Enron Drops Plans for Florida Power Plant

LCG, July 26, 2001Enron Corp. has dropped plans to build a power plant near Biscayne National Park in southeast Miami-Dade County, Fla., company officials said, stressing that is was not local "not in my backyard" sentiments that caused the change of heart.

Nevertheless, the decision was a major, and unexpected, victory for residents who had been gearing up to fight the proposed plant about a mile from their homes, the Miami Herald said.

Environmentalists, who also opposed the project because of its location at the doorstep of Biscayne National Park, also were pleased. "This was so close to places we have spent a long time trying to protect," said Alan Farago, conservation chairman of the Sierra Club in Miami-Dade.

Enron said the company dropped plans for the plant because it appeared the permitting process would be lengthy, complicated by a county plan to close an old construction dump on the 61-acre site.
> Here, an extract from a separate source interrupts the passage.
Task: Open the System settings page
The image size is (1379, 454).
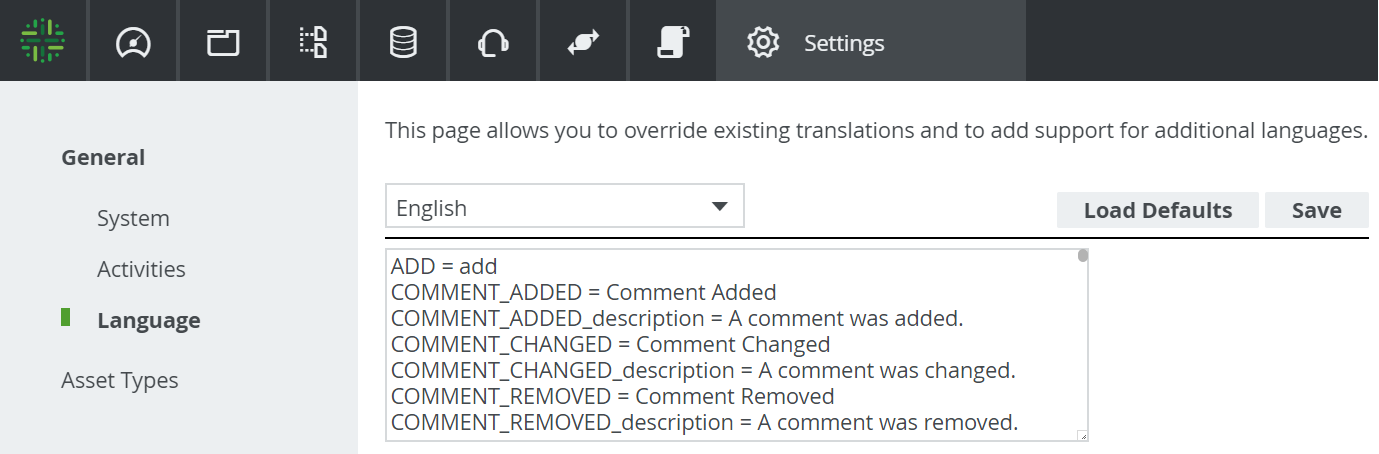Action: (133, 218)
"The timing on a facility is just such that, as in any business, when you have a project, you want to be able to complete the project on a timely basis," Enron spokeswoman Lea Sooter said. "The county has been trying to close that landfill for about a year. Our focus was what's going to benefit the community. If we pull ourselves out of the process, that time line would likely shorten," she said.

Sooter said it would have cost the company an extra $2 million to close the construction landfill, which it was willing to pay. She said Enron chose the site because the company thought it would bring benefits to the community. "Enron chose the site because it would benefit the citizens of Miami-Dade County by closing the landfill, recycling water from the water treatment facility. And it would have preserved the wetlands and reestablished native flora," she told the Miami Herald.

She added that the county would also have benefited from collecting taxes on the $130 million project and about 600 new jobs would have been created while the plant was being built.

This is the second time this year that Enron backed away from plans to build a power plant in South Florida, the paper said. A similar project in Pompano Beach was scrapped, but the company wants to build in Deerfield Beach.